The average house price recorded by ooba for 2012 was R862 940, while the average house price recorded for 2013 was R911 322, up 5.6 percent.

In 2013, ooba achieved approvals for, on average 74.21 percent of the home loans it processed.

Reduced deposits indicate improved lending appetite


As an indicator of lender confidence, banks are approving bonds with slightly lower deposits than the year before. On average, buyers offered a 14.66 percent deposit in 2013, down from 15.22 percent in 2012.

“While banks are now more prepared to lend at lower deposits, with the availability of 100 percent bonds becoming more common, it is important to note that any prospective homeowner’s best chance of securing a bond is still saving up for the biggest deposit possible,” says Dyer.

The rise of the first-time buyer and partnerships


In 2013, on average, the majority – 52.47 percent of homes purchased were by first-time buyers.

“It’s good to see that young first-time home buyers are gaining a foothold on the property ladder, and that market conditions have supported them in doing so and we expect this trend to continue into 2014.”

Many buyers were also purchasing houses with partners, to offset the costs and improve affordability. The average purchase price of first-time home buyers increased 5.25 percent from R658 901 in 2012 to R693 484 in 2013.
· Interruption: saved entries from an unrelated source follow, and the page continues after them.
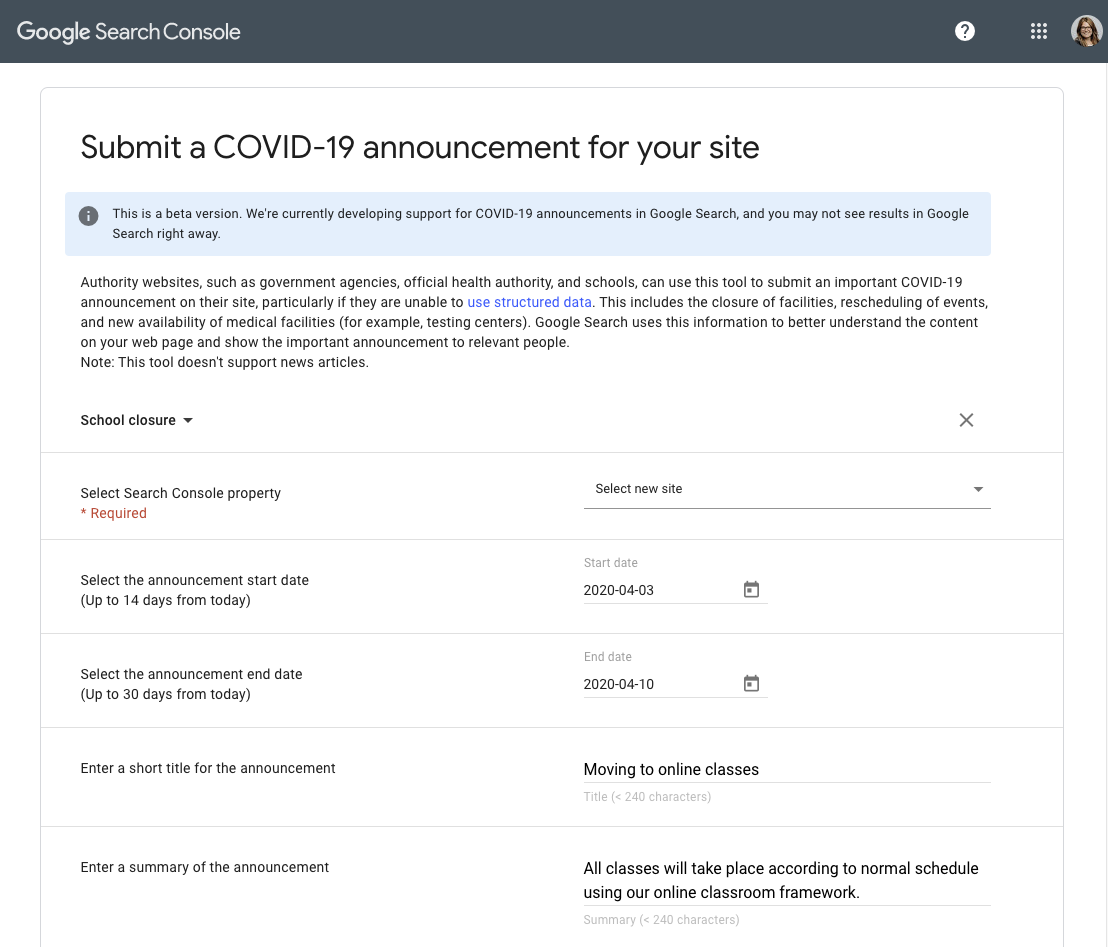Click the chevron beside School closure
Image resolution: width=1108 pixels, height=947 pixels.
[x=188, y=420]
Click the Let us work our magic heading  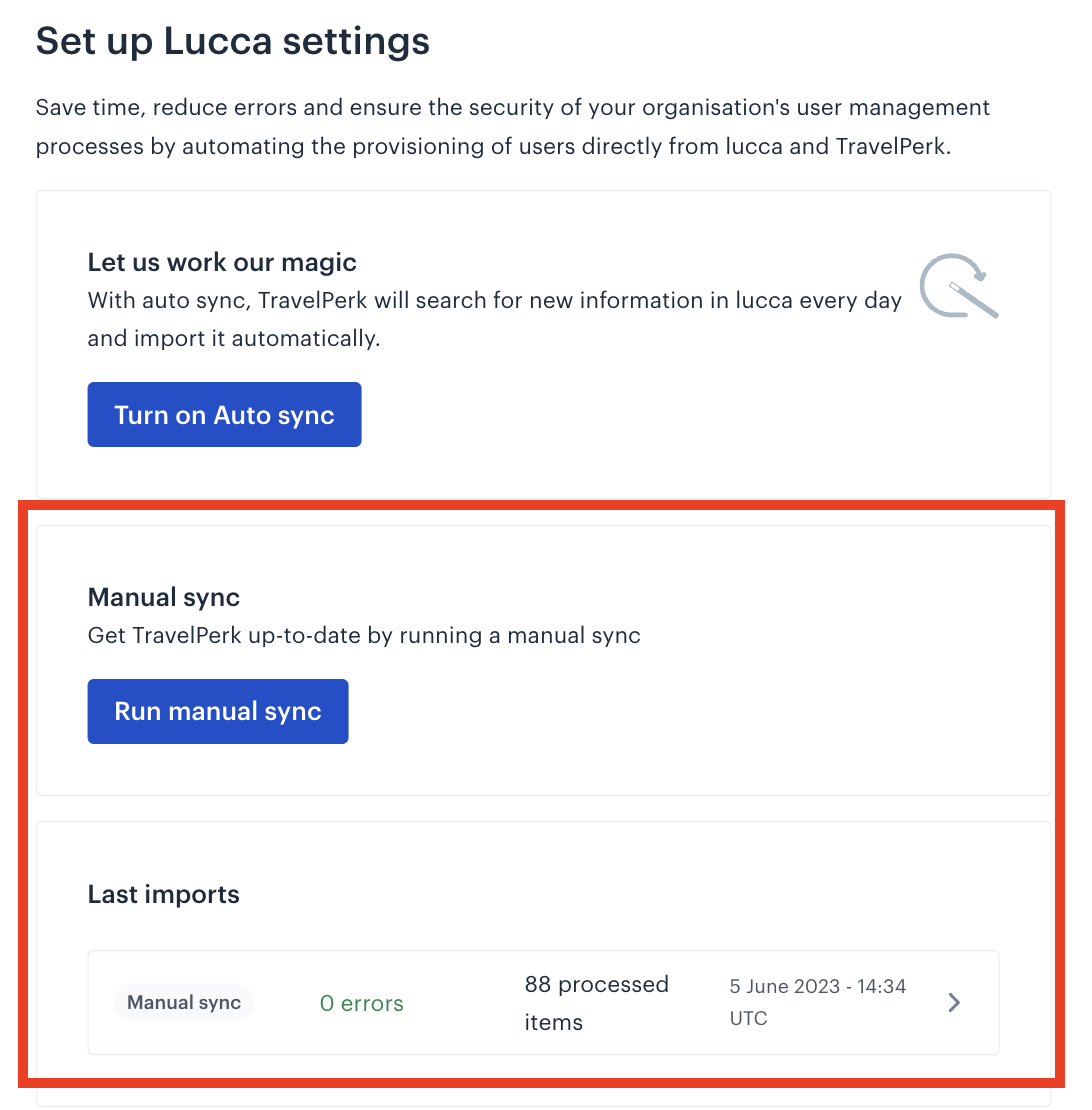(222, 262)
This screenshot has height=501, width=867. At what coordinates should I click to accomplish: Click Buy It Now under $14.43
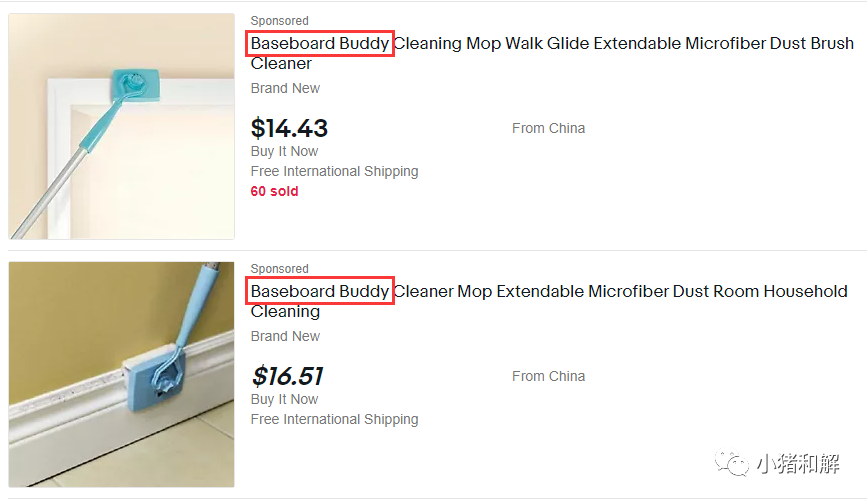point(284,152)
As an indicator of lender confidence, banks are approving bonds with slightly lower deposits than the year before. On average, buyers offered a 14.66 percent deposit in 2013, down from 15.22 percent in 2012.

What 2014 will hold


Estate agents are reporting that in the past year, a number of metropolitan areas which had an oversupply of properties are currently experiencing stock shortages.

Building activity growth is also showing nearly flat growth, meaning that not many newly built properties are coming onto the market for sale.

“This could signal the start of a steeper housing price increase in 2014,” says Dyer.

Consensus forecasts predict an interest rate increase towards the latter half of 2014.

“While this will impact consumers’ ability to afford to buy homes, any increase is likely to be small, given the still vulnerable state of the household sector,” he says.

At the same time, ooba’s metrics as well as the National Credit Regulator’s data shows that lenders have eased their lending criteria, improving access to finance for home buyers.

“Although reduced levels of supply may drive increased prices, we believe the improved lending criteria and still low interest rate environment, will contribute to ongoing positive growth in the number of property market transactions in 2014,” says Dyer.

New homes for South Africans


Overall, the South African property market ended strongly in 2013, and it is anticipated that 2014 will be another year of positive growth.

“We’re looking forward to another year of positive news in the property sector, which means we’ll be putting many more South Africans in new homes in 2014,” says Dyer.